(Data extracted from a collection)
+ + + + + + +

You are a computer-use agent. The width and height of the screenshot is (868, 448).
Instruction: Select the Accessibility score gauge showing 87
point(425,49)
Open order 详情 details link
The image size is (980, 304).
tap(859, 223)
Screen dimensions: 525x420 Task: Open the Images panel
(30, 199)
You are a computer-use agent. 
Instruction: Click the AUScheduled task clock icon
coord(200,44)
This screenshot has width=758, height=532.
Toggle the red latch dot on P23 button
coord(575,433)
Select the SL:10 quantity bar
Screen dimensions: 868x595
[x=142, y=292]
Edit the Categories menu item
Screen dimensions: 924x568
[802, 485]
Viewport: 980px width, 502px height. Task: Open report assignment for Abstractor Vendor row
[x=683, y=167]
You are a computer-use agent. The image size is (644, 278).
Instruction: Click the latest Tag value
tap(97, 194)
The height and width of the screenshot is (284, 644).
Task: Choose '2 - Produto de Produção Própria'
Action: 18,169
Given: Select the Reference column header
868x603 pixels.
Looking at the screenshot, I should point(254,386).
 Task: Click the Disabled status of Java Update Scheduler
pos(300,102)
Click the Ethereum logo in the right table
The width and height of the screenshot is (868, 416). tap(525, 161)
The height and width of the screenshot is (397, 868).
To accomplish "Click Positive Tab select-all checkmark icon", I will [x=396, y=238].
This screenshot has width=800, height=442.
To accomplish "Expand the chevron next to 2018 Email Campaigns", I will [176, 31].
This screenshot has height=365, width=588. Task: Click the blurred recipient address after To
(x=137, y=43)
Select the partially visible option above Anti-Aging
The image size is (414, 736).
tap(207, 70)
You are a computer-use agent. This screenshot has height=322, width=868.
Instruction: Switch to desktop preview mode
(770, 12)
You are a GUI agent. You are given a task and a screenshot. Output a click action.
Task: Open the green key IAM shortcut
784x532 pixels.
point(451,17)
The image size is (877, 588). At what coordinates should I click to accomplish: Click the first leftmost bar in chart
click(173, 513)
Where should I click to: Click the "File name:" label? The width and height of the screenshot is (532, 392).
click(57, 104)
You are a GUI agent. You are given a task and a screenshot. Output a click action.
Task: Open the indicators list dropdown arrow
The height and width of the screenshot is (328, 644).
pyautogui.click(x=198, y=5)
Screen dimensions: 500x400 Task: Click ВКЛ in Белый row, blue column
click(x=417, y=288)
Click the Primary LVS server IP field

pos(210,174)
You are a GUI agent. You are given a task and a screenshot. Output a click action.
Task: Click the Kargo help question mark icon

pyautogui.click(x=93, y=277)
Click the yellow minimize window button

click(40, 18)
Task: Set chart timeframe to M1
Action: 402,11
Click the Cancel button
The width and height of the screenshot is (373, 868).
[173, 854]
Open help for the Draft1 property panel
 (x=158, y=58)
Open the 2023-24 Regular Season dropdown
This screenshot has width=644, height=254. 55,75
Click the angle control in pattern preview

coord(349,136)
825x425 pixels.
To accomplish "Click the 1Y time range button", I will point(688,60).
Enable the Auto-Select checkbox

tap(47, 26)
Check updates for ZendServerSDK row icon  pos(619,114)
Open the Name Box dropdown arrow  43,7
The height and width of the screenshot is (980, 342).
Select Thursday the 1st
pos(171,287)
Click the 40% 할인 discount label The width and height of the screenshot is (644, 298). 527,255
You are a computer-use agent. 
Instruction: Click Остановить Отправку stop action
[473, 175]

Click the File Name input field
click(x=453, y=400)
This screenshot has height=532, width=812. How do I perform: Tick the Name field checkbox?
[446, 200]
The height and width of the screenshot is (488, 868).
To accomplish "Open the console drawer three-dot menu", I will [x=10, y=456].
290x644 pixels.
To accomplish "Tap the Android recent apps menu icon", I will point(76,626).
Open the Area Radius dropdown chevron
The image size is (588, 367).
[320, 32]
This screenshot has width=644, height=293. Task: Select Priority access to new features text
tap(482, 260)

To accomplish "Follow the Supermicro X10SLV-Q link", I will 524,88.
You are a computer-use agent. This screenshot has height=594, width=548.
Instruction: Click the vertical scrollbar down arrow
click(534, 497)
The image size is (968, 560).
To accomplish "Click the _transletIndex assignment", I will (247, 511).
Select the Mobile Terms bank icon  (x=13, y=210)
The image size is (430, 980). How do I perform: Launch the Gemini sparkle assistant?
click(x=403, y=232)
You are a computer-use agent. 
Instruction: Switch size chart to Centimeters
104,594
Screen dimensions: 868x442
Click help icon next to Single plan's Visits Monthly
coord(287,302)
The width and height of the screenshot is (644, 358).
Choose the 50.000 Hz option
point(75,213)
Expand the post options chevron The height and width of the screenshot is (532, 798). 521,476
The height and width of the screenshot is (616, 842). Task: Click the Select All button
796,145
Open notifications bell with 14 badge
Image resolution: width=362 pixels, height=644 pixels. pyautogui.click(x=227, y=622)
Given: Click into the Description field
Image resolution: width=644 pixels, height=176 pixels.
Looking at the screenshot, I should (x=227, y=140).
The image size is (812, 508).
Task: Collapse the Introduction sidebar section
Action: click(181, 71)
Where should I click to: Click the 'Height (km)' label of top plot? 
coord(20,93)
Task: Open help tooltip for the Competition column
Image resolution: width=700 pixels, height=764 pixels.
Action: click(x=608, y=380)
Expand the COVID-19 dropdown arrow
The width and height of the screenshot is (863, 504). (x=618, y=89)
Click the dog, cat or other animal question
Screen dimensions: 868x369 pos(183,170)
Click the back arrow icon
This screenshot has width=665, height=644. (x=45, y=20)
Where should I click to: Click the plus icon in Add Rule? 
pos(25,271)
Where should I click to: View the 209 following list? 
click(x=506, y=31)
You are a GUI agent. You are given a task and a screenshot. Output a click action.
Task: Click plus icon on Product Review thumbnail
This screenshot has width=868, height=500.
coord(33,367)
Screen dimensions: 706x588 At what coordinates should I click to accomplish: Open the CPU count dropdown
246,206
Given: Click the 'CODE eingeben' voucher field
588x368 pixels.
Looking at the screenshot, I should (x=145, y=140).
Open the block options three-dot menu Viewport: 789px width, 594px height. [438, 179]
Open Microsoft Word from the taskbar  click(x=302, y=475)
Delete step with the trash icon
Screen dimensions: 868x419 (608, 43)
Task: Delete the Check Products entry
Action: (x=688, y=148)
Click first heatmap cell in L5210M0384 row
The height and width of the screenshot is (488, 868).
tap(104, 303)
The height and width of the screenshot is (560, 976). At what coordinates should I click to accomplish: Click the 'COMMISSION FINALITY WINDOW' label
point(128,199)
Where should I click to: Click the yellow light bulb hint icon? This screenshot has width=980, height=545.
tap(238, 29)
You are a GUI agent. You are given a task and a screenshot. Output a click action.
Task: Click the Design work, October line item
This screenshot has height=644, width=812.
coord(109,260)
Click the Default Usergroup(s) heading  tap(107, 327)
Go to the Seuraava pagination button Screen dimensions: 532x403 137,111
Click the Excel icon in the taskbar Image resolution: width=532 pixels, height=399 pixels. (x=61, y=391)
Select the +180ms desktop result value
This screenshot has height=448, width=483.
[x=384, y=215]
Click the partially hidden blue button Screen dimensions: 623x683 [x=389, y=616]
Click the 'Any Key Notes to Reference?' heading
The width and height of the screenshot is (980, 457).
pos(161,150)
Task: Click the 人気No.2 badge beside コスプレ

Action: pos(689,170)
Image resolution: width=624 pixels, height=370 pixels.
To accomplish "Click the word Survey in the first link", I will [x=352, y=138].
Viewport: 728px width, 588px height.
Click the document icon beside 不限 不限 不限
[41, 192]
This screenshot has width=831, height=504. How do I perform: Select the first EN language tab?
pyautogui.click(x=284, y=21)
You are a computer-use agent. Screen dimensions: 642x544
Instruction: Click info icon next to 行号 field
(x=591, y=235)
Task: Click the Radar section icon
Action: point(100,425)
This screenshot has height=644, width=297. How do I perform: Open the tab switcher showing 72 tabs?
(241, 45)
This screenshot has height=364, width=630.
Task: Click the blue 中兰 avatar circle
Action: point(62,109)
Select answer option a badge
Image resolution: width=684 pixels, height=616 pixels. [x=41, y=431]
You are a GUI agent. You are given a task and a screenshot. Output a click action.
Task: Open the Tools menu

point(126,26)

+ + + + + + +

> _WHAT THE TASK ASKS_
Find every line above where the word "three" occurs, and copy that line.

> _RESULT OF THIS TASK_
To accomplish "Open the console drawer three-dot menu", I will [x=10, y=456].
Open the block options three-dot menu Viewport: 789px width, 594px height. [438, 179]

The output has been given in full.